We all remember the test of the big, eighteen-inch Gathmann gun at Sandy Hook about twelve years ago, which threw a bomb containing six hundred pounds of compressed guncotton that was exploded against the face of a twelve-inch Kruppized plate. The first shot produced no visible effect except a yellow smudge on the face of the plate. It took three shots even to crack the plate and to shift it in its setting.

In competition with the Gathmann gun, a twelve-inch army rifle was fired against another plate of the same size and thickness and mounted in the same manner. The projectile contained only twenty-three pounds of Maximite. Yet, as the projectile penetrated the plate before the Maximite was exploded, a hole was blown through it a yard wide, and it was broken into several pieces.

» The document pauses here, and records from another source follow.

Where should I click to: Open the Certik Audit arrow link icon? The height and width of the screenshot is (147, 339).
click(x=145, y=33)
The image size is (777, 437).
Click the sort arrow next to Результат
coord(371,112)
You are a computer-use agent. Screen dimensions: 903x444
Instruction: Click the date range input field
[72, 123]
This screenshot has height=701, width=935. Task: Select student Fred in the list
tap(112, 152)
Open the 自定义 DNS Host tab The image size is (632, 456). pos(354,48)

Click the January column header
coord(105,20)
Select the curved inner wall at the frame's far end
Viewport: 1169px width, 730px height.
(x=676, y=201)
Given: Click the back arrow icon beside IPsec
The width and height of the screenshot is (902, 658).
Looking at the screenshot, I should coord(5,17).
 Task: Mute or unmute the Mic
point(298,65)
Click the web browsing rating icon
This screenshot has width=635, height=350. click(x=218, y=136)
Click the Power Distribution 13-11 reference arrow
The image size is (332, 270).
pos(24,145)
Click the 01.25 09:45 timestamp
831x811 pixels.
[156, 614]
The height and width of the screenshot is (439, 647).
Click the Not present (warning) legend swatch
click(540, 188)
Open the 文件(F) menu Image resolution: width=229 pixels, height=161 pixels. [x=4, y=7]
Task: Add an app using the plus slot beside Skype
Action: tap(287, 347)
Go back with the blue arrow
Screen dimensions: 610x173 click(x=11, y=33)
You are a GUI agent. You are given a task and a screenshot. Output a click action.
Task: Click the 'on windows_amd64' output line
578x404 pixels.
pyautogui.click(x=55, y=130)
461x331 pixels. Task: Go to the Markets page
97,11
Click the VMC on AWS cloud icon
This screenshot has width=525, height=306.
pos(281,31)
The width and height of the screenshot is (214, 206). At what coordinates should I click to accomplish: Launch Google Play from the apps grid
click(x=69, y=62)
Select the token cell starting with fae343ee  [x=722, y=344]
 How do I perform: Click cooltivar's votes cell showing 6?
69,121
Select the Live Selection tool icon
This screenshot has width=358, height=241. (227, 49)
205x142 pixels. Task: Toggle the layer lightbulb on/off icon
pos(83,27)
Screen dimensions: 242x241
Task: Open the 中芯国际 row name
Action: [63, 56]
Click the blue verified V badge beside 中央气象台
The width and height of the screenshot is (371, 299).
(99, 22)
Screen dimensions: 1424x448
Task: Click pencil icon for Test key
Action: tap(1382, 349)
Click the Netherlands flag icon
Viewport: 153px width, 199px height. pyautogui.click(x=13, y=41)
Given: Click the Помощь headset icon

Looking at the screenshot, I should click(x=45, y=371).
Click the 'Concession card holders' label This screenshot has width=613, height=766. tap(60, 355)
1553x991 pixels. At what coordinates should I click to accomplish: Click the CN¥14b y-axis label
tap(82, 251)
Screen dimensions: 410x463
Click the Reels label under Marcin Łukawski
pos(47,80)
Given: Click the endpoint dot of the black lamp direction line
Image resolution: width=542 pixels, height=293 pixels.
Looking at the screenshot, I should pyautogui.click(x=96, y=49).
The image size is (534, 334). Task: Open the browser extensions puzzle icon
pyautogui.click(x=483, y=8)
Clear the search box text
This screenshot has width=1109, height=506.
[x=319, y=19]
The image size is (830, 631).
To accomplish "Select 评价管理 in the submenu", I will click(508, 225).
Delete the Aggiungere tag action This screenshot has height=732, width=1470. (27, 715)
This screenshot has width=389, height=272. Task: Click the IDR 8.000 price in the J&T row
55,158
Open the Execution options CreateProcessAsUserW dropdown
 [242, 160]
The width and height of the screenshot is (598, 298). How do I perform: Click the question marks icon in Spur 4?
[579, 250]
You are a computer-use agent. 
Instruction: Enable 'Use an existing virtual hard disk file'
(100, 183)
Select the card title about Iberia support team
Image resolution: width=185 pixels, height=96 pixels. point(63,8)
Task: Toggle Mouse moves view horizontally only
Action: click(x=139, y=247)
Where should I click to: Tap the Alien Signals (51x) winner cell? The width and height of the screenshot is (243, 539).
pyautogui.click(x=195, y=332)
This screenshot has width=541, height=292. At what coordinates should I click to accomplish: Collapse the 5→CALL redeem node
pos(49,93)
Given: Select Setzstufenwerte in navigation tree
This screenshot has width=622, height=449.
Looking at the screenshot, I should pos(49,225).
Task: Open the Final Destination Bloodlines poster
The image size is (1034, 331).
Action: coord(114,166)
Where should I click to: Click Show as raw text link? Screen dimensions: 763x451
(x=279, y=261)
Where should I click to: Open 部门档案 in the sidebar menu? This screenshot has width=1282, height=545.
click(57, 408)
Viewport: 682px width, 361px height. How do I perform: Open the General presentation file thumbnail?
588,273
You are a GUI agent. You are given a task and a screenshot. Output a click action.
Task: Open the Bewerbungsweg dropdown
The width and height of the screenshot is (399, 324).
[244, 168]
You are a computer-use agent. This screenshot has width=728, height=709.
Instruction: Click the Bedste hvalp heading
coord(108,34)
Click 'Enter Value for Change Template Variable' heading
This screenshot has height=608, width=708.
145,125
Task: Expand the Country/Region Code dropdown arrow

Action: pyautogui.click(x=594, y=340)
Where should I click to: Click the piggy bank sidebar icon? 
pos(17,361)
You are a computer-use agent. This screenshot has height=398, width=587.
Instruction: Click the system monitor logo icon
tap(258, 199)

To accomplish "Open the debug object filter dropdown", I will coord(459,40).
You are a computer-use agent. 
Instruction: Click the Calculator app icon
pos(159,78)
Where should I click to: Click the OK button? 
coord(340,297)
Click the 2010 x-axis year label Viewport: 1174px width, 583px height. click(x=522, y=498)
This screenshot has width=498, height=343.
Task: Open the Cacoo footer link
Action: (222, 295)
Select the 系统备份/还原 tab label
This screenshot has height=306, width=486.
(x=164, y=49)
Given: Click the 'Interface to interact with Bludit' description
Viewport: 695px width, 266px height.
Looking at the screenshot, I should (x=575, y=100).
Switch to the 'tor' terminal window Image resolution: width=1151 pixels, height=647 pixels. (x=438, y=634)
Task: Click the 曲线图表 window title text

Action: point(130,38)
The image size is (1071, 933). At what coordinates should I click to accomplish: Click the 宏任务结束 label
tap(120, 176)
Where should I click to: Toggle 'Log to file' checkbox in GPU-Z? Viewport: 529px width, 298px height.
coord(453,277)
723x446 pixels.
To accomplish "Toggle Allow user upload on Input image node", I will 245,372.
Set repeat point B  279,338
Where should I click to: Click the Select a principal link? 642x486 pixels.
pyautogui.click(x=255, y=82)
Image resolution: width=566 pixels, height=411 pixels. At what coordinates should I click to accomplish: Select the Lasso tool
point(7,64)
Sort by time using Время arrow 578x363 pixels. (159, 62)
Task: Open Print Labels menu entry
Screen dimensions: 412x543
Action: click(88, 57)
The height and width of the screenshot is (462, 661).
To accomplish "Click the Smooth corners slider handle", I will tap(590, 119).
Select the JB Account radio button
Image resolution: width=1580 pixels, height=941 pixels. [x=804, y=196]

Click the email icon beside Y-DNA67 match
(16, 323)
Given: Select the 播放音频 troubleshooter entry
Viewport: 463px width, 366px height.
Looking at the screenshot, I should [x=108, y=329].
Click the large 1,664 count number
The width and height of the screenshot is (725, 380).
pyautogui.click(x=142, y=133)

These tests proved the effectiveness of even a small quantity of high explosive when properly confined, as by explosion after penetration, and the utter ineffectiveness of a large mass of high explosive when not confined or when exploded on the outside of a body.

Bombs carried by an airship and dropped upon the deck of a battleship may damage the superstructure a little, but they can have no material effect upon the ship itself, unless they are made heavy enough and strong enough, with the proper armor-piercing shape, and are dropped from a sufficient height to pierce the deck. Not unless the bomb can be made to penetrate an object before exploding can it effect much destruction.

At Santiago, the Vesuvius, with its pneumatic guns, threw several six-hundred-pound bombs, and exploded them on the Spanish fortifications, but the effect was wholly insignificant.

Several years ago, when the subway was being built, a dynamite magazine accidentally exploded in front of the Murray Hill Hotel. The magazine probably contained at least a ton of dynamite. A lot of windows were broken in the vicinity, some persons were injured, and a multitude badly scared, but the damage done even to the Murray Hill Hotel was comparatively small.

It has been predicted that Germany would send across the Channel a large fleet of airships and blow up British towns with the bombs that her great gas-bags might drop out of the heavens.

Now, at last, the much-vaunted and long-anticipated Zeppelin invasion has come, and what is the result? Four peaceful citizens killed, and about ten thousand dollars' worth of property damage.

Let us suppose that the Germans should send a fleet of a hundred airships to drop bombs upon the city of London, returning to Germany each day for a new supply; and let us suppose that each airship should carry explosives enough to destroy two houses every day, which would be far more than they could actually average. Yet, if this aërial fleet should be able to destroy two hundred houses a day, or say, roughly, sixty thousand houses a year, it would succeed in destroying just about the annual growth of London, for that city has, during the past ten years, built sixty thousand new houses every year.

The dirigible balloon has one signal advantage over the aëroplane in the matter of bomb-dropping. It can both carry bigger bombs and remain stationary and hover while it drops them. With the aëroplane, however, there is necessarily great difficulty in hitting underlying objects, on account of the high speed at which it must travel to sustain flight. In order to float, an aëroplane must travel about thirty miles an hour. Even at this speed, it is moving forward at the rate of forty-four feet a second, and as a bomb travels at the same speed as the aëroplane, except for the retardation of the air, it moves forward forty-four feet the first second, while dropping sixteen feet. The next second the bomb falls sixty-four feet and moves forward forty-four feet, and so on.